I am going to tangent for a moment here as I am unsure that I have covered this before. Galileo was punished not for what he theorized, but for the assertion that science can do more than "save the facts." Galileo explicitly asserted that man can know what is True from observation alone. Step back for a moment to the time before the first satellite was launched. Before we could directly observe the motion of the Earth. Note well that I implicitly accept here that the Earth does move. Before that time however, could we know that the Earth in fact moved? We could not. We could show that the heliocentric model fit the available facts better than the known geocentric models, but this theoretical niceness does not prove that God did not do something messy. You could argue from a theological standpoint that God would not do something messy, but you cannot hold that He could not. Science then is limited in what it can prove. It can show explanations that fit the available facts, and it can assert that one explanation fits the available facts better than any other. To the extent that it can observe, it can appeal to common sense to argue that the explanation is not just useful but True. In the end, however, it is possible that something as yet undiscovered will overthrow that theory, prove it un-True, or that while it is the best the human mind can synthesize, that some "messier" process is in fact the True one. These are possibilities that science cannot exclude, and thus science cannot demonstrate Truth, but only show what is most pragmatic. As a practical example, consider that until Mr. (Dr.?) Plank, no one would have considered quantum mechanics, and so would have, before him, falsely asserted that the previous understanding of reality was the True one. As a second example, grant me for the sake of argument that some miraculous event were to occur. Say that someone was miraculously cured at Lourdes France. Science would theorize about this, come to some materialistic explanation. However, because in this hypothetical (it matters not that I consider it to have actual examples) situation we have granted that the miraculous did occur, these materialistic examples would be simple, scientific, and false. And yet, the author of this Times article would have us teach and believe these explanations over those of the Church.

From the previous two examples then, we can see that we need some other explanation of science. The Church, in its investigation of miracles, offers one. Science is the search for the True explanation, allowing for, but not encouraging, reliance on direct Divine action.
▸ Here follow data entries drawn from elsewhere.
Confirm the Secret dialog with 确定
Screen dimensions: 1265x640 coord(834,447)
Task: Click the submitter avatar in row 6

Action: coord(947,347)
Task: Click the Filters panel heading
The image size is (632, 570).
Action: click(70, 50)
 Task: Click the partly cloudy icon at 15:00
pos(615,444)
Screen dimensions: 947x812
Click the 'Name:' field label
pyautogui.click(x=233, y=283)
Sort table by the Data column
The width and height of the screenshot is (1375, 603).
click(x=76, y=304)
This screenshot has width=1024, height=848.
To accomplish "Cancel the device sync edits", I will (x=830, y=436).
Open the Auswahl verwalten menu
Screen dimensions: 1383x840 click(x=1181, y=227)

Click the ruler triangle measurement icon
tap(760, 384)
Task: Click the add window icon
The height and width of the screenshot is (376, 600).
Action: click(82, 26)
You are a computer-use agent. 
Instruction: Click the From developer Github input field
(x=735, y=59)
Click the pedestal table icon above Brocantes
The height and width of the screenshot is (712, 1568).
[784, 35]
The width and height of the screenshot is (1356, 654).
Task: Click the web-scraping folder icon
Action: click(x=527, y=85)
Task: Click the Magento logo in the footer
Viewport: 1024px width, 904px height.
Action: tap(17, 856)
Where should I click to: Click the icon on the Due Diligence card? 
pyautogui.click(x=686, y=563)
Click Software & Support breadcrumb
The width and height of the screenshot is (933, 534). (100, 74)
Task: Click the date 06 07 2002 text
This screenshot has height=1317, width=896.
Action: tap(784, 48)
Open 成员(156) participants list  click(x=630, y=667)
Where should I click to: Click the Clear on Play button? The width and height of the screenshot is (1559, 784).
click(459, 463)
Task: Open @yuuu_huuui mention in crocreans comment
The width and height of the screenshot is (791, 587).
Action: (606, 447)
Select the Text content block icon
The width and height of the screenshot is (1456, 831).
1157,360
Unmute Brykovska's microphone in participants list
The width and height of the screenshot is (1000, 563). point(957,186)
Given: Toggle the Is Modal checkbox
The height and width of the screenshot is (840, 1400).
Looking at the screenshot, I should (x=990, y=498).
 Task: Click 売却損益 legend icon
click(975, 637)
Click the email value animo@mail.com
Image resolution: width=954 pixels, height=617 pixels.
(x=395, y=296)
Not encouraging, just as the Church is reluctant to certify a miracle, requiring stringent evidence that no material process can account for the event or phenomena, and like science, open to continued investigation to determine if yet newer theories can do what the older body of knowledge could not: disprove the Divine as the best explanation.

[1] Dean, Cornelia. "How Quantum Physics Can Teach Biologists About Evolution" New York Times (On-line Edition) http://www.nytimes.com/2005/07/05/science/05essa.html?ex=1278216000&en=5bf9afd580133c74&ei=5088&partner=rssnyt&emc=rss
[2] Same as above.
[3] Unfortunately I have lost most of the references for these statements. This kind of data loss on my part necessarily reduces the value of this post. The desire to reduce such reference loss was a non-trivial part of the motivation for starting this journal of "unfinished thoughts."
[4] Dean, above.
[5] Properly understood, or at least as I use it (which I believe is the proper understanding), materialism is the idea that everything proceeds from matter. Thus everything ultimately comes from the behavior of atoms (or in a more modern understanding, quarks and other fundamental particle's), which are themselves uncreated. Most stringently, materialism allows only for uncreated particles which must be eternal. Most leniently, it allows for a Creator as a First Cause, creating the conditions from which the Big Bang occurred.